The software runs on custom assembled hardware including a mac mini, laser, galvanometer, sound system, and cameras.
Learn more at heaid.com.
In winter 2010 a group of fantastically smart engineers, designers and musicians got together and committed to building a large scale interactive musical instrument for Burning Man that year. The following months were an incredible time of thinking, building, designing and generally willing our project into existence. We ended up getting significant funding from IgnitionNW and Burning Man Arts Organization, thanks guys!
After about six months of pretty serious effort our project was successfully deployed and generally was a big hit. It was installed at a few other art installations and conferences before being retired in late 2011.
The general concept was to create a large interactive space that multiple people could inhabit and affect. Movement would be interpreted and feedback provided in form of sound and light.
We tried three different technical approaches for the main apparatus before settling on a final solution. All three utilized a single laser beam being rapidly “split” into many beams (and arbitrary patterns) using a galvanometer-based oscillating mirror.
The first approach for detecting interaction combined the use of lasers for both output and input detection. It was a predominately hardware-based “laser harp” inspired by a design by Stephen Hobley. This approach used custom logic chips, light detectors, and a simple arduino program.

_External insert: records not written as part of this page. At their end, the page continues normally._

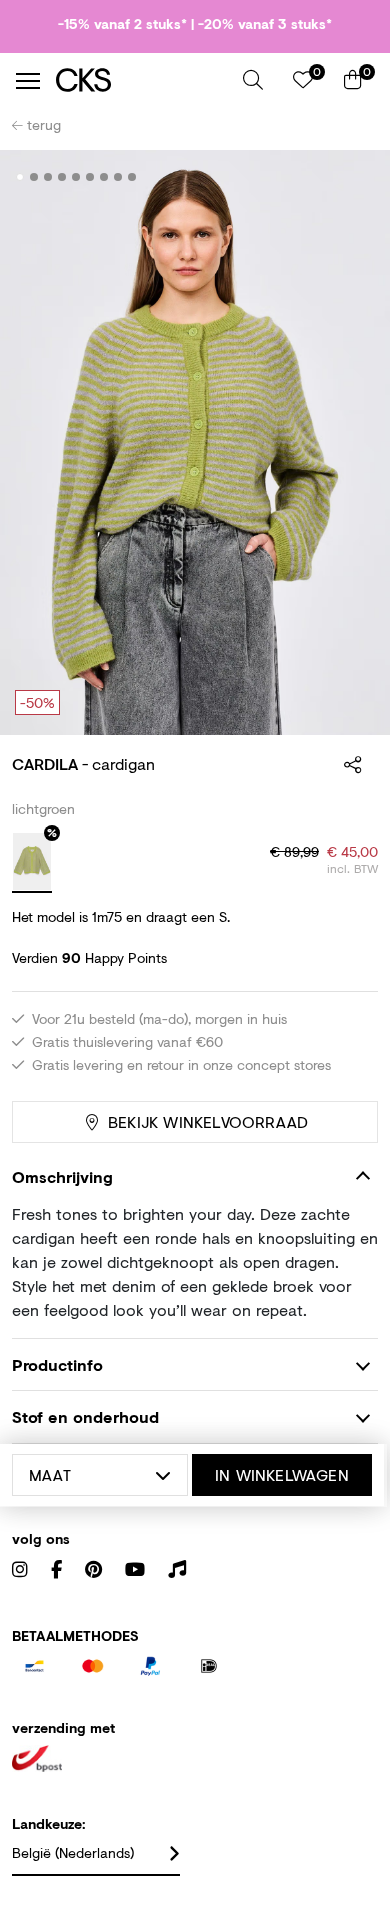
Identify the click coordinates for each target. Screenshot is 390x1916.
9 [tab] (132, 177)
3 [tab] (48, 177)
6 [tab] (90, 177)
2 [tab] (34, 177)
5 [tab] (76, 177)
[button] (253, 80)
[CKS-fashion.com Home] (142, 80)
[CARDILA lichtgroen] (32, 863)
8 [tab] (118, 177)
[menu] (28, 81)
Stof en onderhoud (85, 1416)
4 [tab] (62, 177)
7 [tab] (104, 177)
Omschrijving (62, 1176)
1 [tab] (20, 177)
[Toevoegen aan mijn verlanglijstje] (348, 178)
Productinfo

Timing signals were applied to a galvanometer to split a single beam. The timing information was used in conjunction with the backscatter detection to work out which of the “split” beams was being broken at any one time. This produced MIDI signals to whatever instrument was connected.
The second approach used OpenCV and a custom OSX-based objective-C program to interpret video information. This approach worked OK but wasn’t very adaptable and lacked effective techniques for disambiguating visual signal from noise (e.g. shifting backgrounds or changes in lighting).
A mac mini with camera, laser systems and sound controllers was housed in a custom built weather proof housing. The hope was that this device could be placed in a variety of locations; containing everything necessary (minus the speakers) to implement the art piece. We took great pains to deal with the unique environmental constraints posed by the Nevada desert in August, including building in a dry ice container to act as a heat sync during the hottest part of the day (which it turned out was not necessary).
The overall user interface worked in two modes. The first created virtual pads in two dimensions on the ground. Events were triggered as people entered, left or moved within different zones. This activity was used to play and manipulate “DJ sets” provided by different community musicians. The second mode posed an analog continuum in a sound lattice which combined tones based on all people present in the play space. This produced strange harmonies that changed depending on position and number of people involved.
For Burning Man we developed a large lighting truss based structure to suspend the device from. It used custom milled mounting devices to attach all the import parts including the computer systems and speakers. A custom developed ambient lighting device was developed to create optimal static lighting conditions at night.